Hurricane Lorenzo was heading toward the Azores Islands when NASA-NOAA’s Suomi NPP satellite provided forecasters with an image of the storm. Satellite imagery revealed the large extent of the storm.
Visible imagery from NASA satellites help forecasters understand if a storm is organizing or weakening. The shape of a tropical cyclone provides forecasters with an idea of its organization and strength. The more circular a storm appears, the stronger it can be. The Visible Infrared Imaging Radiometer Suite (VIIRS) instrument aboard Suomi NPP provided a visible image of Lorenzo on Sept. 30 and revealed that Lorenzo has grown in size. In fact, it took two orbits of NASA-NOAA’s Suomi NPP satellite to capture the entire storm. Those two images were stitched together using the NASA Worldview, Earth Observing System Data and Information System (EOSDIS) at NASA’s Goddard Space Flight Center in Greenbelt, Md.

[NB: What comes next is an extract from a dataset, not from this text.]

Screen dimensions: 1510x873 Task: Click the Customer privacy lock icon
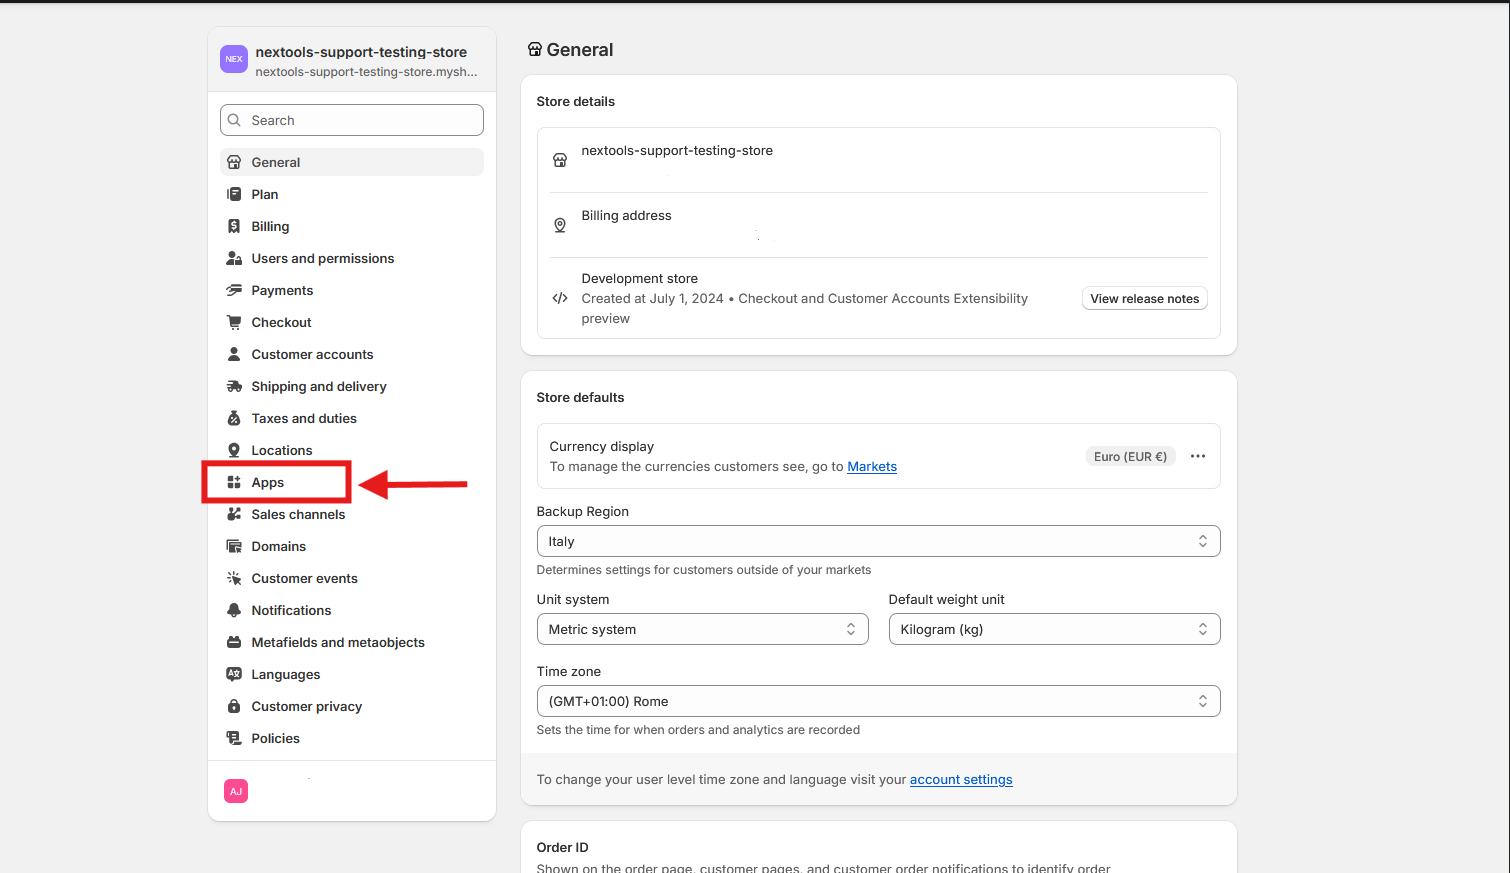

In the VIIRS imagery, Lorenzo’s eye had become less distinct on satellite images over Sept. 30 and Oct. 1, but the system remains very well organized with tightly curved convective bands.
Lorenzo is a very large tropical cyclone. NOAA’s National Hurricane Center or NHC noted that hurricane-force winds extend outward up to 90 miles (150 km) from the center and tropical storm-force winds extend outward up to 345 miles (555 km).
Read more at NASA/Goddard Space Flight Center
Image: NASA-NOAA's Suomi NPP satellite passed over Hurricane Lorenzo twice in the Northeastern Atlantic Ocean to obtain a full picture, stitched together, of the large storm. (Credit: NASA Worldview, Earth Observing System Data and Information System (EOSDIS))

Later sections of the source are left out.